Sunday, June 7, 2015

"Committed"

I was reading some feminist writing which spoke of being "committed" to feminism.  It said that if you are committed to feminism, then you will believe and behave in a certain way.  And if you don't believe and behave in a certain way, then you aren't committed.  (And that would be bad.)

I may speak sometimes of being "committed" to feminism or atheism, but that is merely a description of how strong my opinions are.  I do not believe in literally committing to a worldview.

Framing commitment as a good thing is much like framing doubt as a bad thing.  It's an obvious overgeneralization.  How can it be good to be committed to X, regardless of what X is?  How can it be bad to doubt Y, regardless of what Y is?  Presumably if you doubt something, you think that thing is wrong and therefore it is good to doubt it.  Presumably if you are not committed to something, you think that thing is wrong and therefore it is bad be committed to it.  Doubt and commitment are both neutral.
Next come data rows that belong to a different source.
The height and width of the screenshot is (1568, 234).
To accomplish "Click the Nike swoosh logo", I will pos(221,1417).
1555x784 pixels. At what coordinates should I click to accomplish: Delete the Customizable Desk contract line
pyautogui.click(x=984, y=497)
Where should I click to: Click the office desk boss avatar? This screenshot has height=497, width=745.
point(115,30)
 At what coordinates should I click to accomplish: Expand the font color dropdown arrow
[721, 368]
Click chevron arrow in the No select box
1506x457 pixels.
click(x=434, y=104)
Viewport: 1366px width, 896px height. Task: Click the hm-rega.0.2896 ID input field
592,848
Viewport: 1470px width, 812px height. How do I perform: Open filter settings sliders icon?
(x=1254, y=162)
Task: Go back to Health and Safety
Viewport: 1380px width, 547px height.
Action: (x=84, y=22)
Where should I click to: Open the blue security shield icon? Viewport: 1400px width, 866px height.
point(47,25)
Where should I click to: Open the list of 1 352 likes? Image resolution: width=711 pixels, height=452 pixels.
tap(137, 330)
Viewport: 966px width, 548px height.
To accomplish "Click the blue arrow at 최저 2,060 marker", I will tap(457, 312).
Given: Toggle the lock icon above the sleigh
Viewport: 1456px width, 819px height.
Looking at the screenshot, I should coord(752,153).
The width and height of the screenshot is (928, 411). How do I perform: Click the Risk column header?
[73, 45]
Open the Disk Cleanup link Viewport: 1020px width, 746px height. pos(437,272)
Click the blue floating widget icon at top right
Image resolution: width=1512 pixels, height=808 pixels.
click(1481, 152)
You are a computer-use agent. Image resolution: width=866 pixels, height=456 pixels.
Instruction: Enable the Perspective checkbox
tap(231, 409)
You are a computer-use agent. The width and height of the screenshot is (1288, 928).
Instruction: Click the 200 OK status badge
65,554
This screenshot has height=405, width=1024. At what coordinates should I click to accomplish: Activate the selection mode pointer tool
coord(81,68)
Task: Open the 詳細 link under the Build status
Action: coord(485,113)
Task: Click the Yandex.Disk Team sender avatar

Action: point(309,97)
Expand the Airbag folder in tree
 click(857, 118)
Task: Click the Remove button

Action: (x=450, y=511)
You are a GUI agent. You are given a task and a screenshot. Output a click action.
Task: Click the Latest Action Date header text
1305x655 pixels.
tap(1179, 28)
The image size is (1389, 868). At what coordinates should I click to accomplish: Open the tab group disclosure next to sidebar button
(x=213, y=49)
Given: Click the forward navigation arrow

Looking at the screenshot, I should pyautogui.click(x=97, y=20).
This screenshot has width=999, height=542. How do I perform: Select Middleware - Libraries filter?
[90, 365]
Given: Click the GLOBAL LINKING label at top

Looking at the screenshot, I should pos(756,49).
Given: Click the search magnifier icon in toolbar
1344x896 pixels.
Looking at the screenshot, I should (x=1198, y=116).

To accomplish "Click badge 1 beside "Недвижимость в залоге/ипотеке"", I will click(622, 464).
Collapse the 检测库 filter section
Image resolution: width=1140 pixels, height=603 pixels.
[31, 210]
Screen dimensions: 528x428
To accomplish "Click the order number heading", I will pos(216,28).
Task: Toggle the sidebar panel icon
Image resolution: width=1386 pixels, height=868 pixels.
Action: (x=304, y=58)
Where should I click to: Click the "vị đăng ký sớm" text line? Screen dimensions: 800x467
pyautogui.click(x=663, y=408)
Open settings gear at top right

I have a lot of very feminist views, but I do not think they are correct because they are feminist.  When we examine an issue, yes, all relevant feminist insights should be brought to bear, but I do not ask myself, "What Would a Feminist Do?"  If my view on a subject disagrees with feminist "tenets", then so much the worse for those tenets.  I would say the same about all my beliefs, no matter how strongly they are held.